| Current mood: | crushed |
Just fucking shoot me
*Wishes she were anywhere else but here*
I'm stuck in toowoomba. Everyone is at the big day out....Greg, Steve, Gav, Lydia and some of Liddy's mates. Oh and not to mention emmily and her boi. They're all having a whale of a time and I'm not even passing in their minds. Am I such a bad person that they all get to have fun while I'ms tuck here in this shitty reality that is my life without anything to do and anywhere to go????
I tried my damned hardest to get a ticket bay and everywhere is sold out. The boi'z are going to try and get me a ticket from a scalper but the chances are highly unlikely. It's already 10.30. They left at 8.30 so unless they stopped along the way they're probably already there/ Pumped and excited and willing to have a ball. No word from them so I guess that my luck has run out. guess a boring life at home is what I'm desitned to live forever.
Funny how I was the one who really wanted to go and yet everyone else managed to get tickets and I didn't. It fucken sucks that my best mate and my boyfriend are both there and I'm not and neither of them are thinking about me. They'll be having way too much fun. They'll come back tomorrow now and I'll have to sit there listening to them talk about it for the next week. I just want to shoot myself.

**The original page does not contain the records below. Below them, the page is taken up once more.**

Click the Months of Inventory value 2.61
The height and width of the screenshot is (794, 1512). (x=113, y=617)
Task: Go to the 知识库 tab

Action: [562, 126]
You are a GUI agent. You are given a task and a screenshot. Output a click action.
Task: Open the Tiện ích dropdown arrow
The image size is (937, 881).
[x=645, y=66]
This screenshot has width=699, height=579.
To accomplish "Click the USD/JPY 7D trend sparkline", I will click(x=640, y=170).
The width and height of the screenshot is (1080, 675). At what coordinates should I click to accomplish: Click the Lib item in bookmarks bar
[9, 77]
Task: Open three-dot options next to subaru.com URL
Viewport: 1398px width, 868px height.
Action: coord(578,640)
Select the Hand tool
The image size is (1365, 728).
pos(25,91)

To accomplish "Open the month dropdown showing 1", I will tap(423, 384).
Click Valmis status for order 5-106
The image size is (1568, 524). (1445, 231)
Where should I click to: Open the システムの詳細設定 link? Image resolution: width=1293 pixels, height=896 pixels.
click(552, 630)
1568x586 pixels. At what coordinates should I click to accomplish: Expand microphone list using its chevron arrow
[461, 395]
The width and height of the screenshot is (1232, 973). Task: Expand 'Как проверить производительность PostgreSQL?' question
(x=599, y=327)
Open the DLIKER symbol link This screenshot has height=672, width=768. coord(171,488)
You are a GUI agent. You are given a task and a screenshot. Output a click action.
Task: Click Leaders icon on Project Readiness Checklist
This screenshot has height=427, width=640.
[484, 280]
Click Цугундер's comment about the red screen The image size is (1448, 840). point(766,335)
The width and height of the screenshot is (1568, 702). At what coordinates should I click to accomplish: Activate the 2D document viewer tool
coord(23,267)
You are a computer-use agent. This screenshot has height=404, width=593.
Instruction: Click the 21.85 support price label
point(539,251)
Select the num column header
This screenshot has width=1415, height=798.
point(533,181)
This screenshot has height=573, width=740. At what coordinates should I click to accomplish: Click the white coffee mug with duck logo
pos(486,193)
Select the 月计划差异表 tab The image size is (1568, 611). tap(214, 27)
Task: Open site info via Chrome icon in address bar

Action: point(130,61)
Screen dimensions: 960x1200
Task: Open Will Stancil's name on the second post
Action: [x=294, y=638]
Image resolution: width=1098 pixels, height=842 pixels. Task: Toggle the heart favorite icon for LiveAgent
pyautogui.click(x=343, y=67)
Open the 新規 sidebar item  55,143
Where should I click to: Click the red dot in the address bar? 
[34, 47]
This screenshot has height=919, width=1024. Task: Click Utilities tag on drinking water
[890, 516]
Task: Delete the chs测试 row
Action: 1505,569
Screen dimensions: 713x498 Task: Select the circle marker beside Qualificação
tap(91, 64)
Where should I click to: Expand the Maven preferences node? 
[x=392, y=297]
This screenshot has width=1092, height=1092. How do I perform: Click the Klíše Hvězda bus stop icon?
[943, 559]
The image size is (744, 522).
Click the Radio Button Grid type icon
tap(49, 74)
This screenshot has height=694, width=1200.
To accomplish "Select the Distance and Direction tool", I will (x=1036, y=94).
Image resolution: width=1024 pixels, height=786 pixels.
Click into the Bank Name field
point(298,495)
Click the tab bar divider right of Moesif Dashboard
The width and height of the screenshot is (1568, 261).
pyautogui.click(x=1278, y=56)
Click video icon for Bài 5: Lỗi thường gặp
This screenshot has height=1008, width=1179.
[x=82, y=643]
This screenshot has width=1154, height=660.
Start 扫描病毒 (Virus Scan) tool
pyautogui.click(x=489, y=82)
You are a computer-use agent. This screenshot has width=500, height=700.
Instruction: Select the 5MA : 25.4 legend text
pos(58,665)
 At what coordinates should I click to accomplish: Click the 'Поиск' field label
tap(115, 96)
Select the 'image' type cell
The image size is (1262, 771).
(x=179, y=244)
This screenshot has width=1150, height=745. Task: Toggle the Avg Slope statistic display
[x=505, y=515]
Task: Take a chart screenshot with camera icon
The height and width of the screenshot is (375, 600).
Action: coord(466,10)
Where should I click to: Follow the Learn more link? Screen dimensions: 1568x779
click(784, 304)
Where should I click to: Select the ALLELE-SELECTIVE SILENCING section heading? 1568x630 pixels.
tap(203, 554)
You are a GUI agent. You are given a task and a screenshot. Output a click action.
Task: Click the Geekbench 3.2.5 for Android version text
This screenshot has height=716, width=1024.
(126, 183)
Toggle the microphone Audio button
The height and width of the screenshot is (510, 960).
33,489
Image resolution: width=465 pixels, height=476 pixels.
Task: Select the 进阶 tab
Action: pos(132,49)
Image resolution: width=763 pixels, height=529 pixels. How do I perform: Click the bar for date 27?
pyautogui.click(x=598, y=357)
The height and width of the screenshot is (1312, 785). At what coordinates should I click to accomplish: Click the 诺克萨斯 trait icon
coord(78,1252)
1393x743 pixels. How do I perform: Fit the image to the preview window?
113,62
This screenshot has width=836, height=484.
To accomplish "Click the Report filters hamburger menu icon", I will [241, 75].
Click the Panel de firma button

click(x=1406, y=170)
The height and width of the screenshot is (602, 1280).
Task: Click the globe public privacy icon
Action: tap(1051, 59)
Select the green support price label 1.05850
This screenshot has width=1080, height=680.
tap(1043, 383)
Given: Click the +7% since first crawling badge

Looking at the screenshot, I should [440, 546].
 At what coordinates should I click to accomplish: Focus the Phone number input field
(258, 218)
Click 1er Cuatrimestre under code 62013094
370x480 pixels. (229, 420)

This year was supposed to be an awesome year. It really was. I was determined to make this year MY year and so far everything has been going wrong. problems with my car, holidays fucked up, new years fucked up, no where to go, still broke and the only one stuck at home while everyone else is at the big day out having an absolute ball. why me??? why have the past 2years of my life been shit and why will this year continue to follow the rest? Someone please give me an answer.
I'm supposed to be meeting up with Dan later on today. Least that's something for me to do. Not seeing him until after 3pm though which means I basically have all day to try and entertain myself as well as try to entertain myself tonight as well. This really fucken sucks. I just want to die. I'm at the point where I feel pathetic and hopeless and once again I just want to up and leave everything and get away. But can I do that? NO.
I'm done bitching. Ima go cry myself into a hole now while I think about everyone having fun whilst not thinking about me. Have a great day ya'll. Hope you have fond happy memories of such a great day together.